Por decisão de 17-12-2018 foi rejeitada a peticionada declaração de executoriedade, nos termos seguintes:
Pelo exposto, não tendo sido respeitado o procedimento previsto no artigo 56º do Regulamento (CE) 2201/2003, não confiro força executiva à decisão de colocação da menor BB em Portugal, proferida por Amt Für Kinder, Jungend und Familie, Serviço de Menores de Kalk, na Alemanha.
Sem custas – artigo 49º do Regulamento n.º 2201/2003 e artigo 4º, n.º 1, alínea a) do Regulamento das Custas Judiciais.
Registe e notifique.
Inconformado, o Ministério Público interpôs recurso desta decisão, pedindo a respetiva revogação e a prolação de decisão que declare a executoriedade da decisão proferida pela autoridade alemã, terminando as alegações com a formulação das conclusões que se transcrevem:
«1. Nos presentes autos, o Ministério Público apresentou, ao abrigo do disposto no art. 21º do Regulamento (CE) 2201/2003 do Conselho de 27 de Novembro de 2003, pedido de executoriedade da decisão proferida a 11 de Julho de 2018, por autoridade administrativa alemã, com competência em matéria de promoção de crianças, que aplicou a favor da menor BB, a medida de colocação familiar, com integração em família residente em Portugal, no concelho de Aljezur.
2. A Mmª. Juiz, na decisão recorrida, indeferiu o pedido formulado.

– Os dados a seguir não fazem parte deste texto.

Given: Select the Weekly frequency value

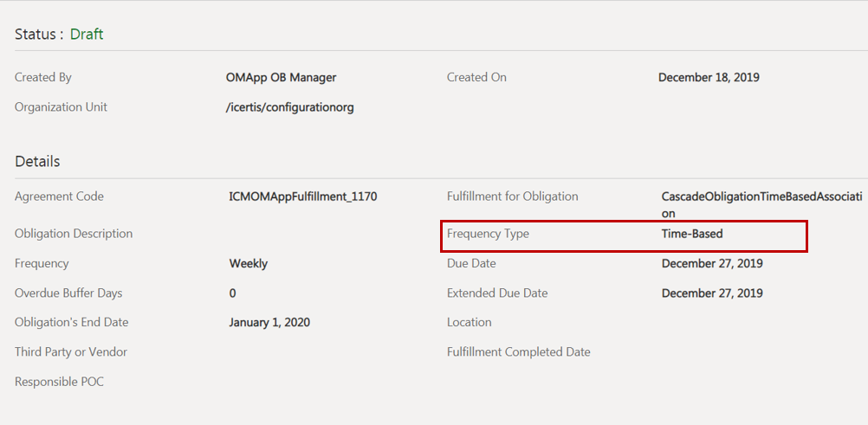Looking at the screenshot, I should (249, 263).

3. Fê-lo, por entender que a autoridade central (DGRSP), cujas funções estão definidas nos artigos 53º a 55º, apenas tinha competência para ser consultada para os efeitos do artigo 56º se no direito interno do Estado-Membro requerido não estivesse prevista outra autoridade pública para os casos internos de colocação de crianças.
4. E que, estando previstas na lei portuguesa, autoridades com competência para os casos internos de colocação de crianças, definidas na Lei de Proteção de Crianças e Jovens em Perigo, aprovada pela Lei n.º 147/99, de 1 de Setembro, designadamente, as Comissões de Proteção de Crianças e Jovens e os Tribunais de Família e Menores, seriam estas as entidades competentes para dar a aprovação à colocação da referida menor em Portugal, procedimento que não foi observado, o que configura uma irregularidade.

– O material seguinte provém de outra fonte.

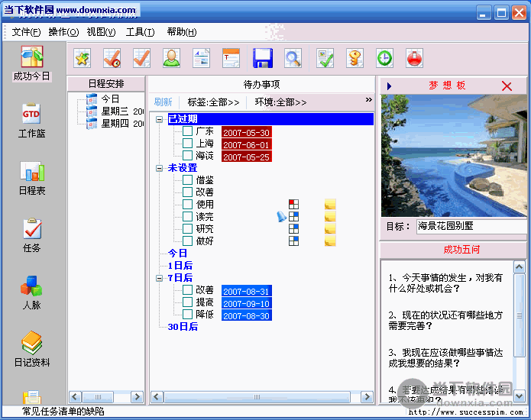The height and width of the screenshot is (420, 531).
Task: Click the magnifying glass search icon
Action: 293,58
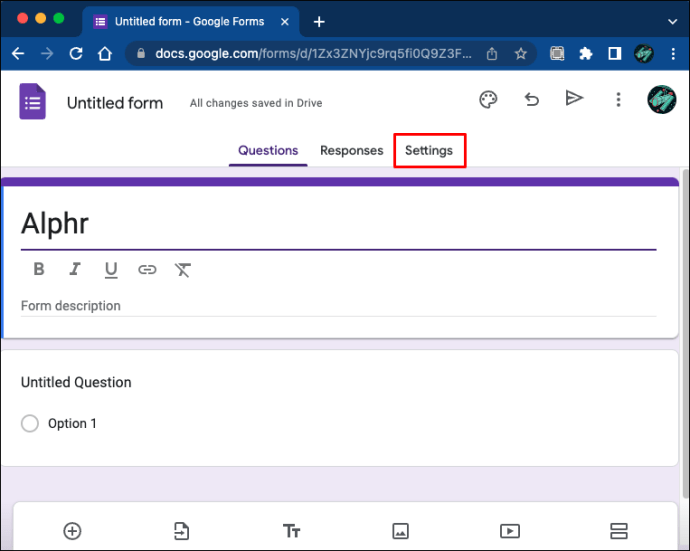This screenshot has width=690, height=551.
Task: Add title and description block
Action: (291, 531)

5. De acordo com o disposto no art. 28º do Regulamento CE nº 2201/2003, as decisões proferidas num Estado-Membro para serem executadas noutro Estado-Membro têm que ser declaradas executórias a pedido de qualquer parte interessada.

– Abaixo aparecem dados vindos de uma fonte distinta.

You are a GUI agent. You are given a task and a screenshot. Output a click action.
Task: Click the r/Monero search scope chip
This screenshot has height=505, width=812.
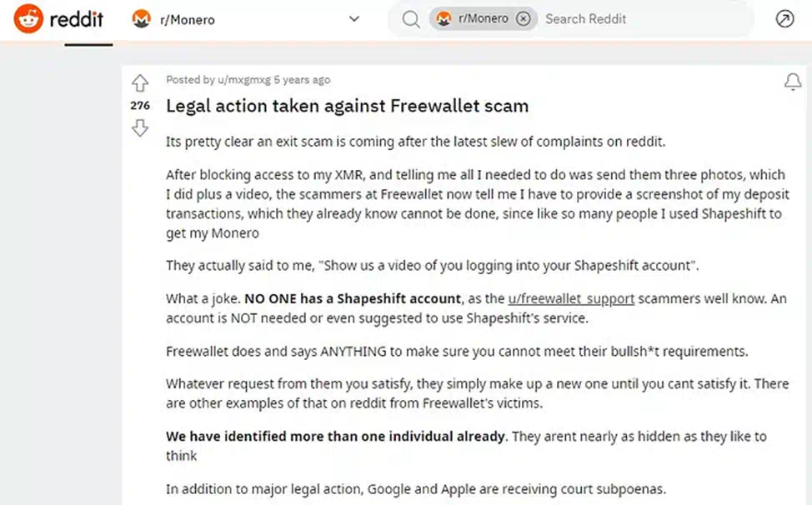(x=484, y=18)
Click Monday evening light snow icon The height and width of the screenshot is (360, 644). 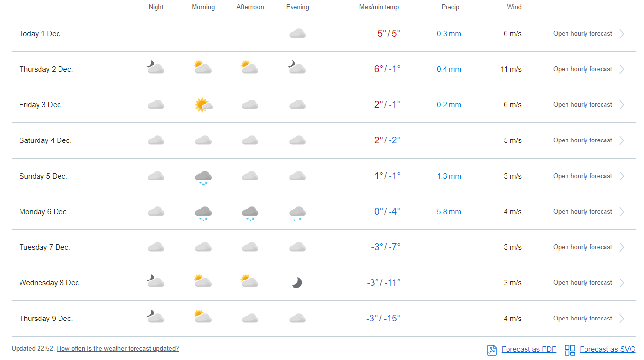click(297, 213)
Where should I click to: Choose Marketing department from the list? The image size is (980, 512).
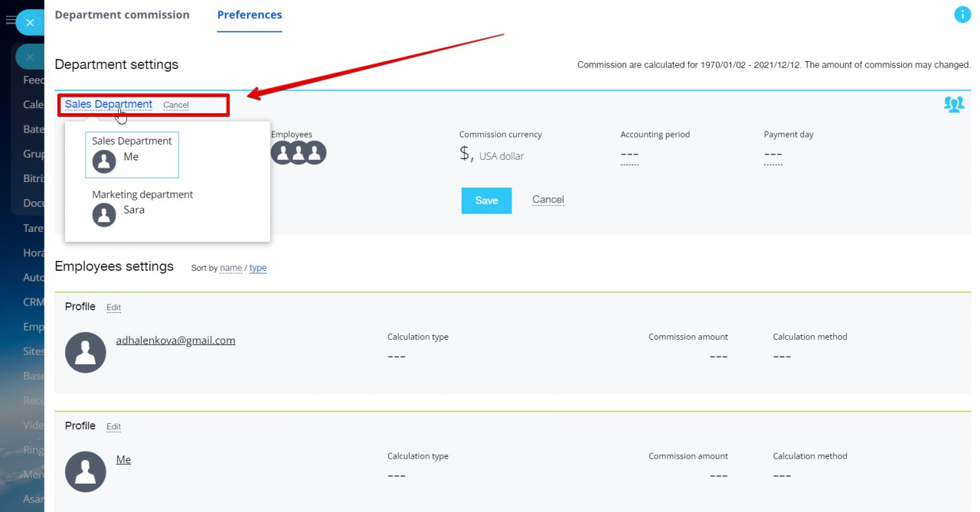[x=142, y=194]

6. Por outro lado, o art. 56º do mesmo Regulamento dispõe que:
“1. Quando o tribunal competente por força dos artigos 8º a 15º previr a colocação da criança numa instituição ou numa família de acolhimento e essa colocação ocorrer noutro Estado-Membro, consultará previamente a autoridade central ou outra autoridade competente deste último Estado-Membro se a intervenção de uma autoridade pública para os casos internos de colocação estiver prevista nesse Estado-Membro.
2. A decisão de colocação a que se refere o n.º1 só pode ser tomada no Estado Membro requerente se a autoridade competente do Estado-Membro requerido a tiver aprovado.
3. As normas relativas à consulta ou aprovação a que se referem os n.ºs 1 e 2 são reguladas pelo direito nacional do Estado-Membro requerido.
4. Quando o tribunal competente por força dos artigos 8º a 15º decidir da colocação da criança numa família de acolhimento essa colocação ocorrer noutro Estado-Membro, e a intervenção de uma autoridade pública para os casos internos de colocação de crianças não estiver prevista nesse Estado-Membro, o tribunal prevenirá a autoridade central ou outra autoridade competente deste último Estado-Membro”.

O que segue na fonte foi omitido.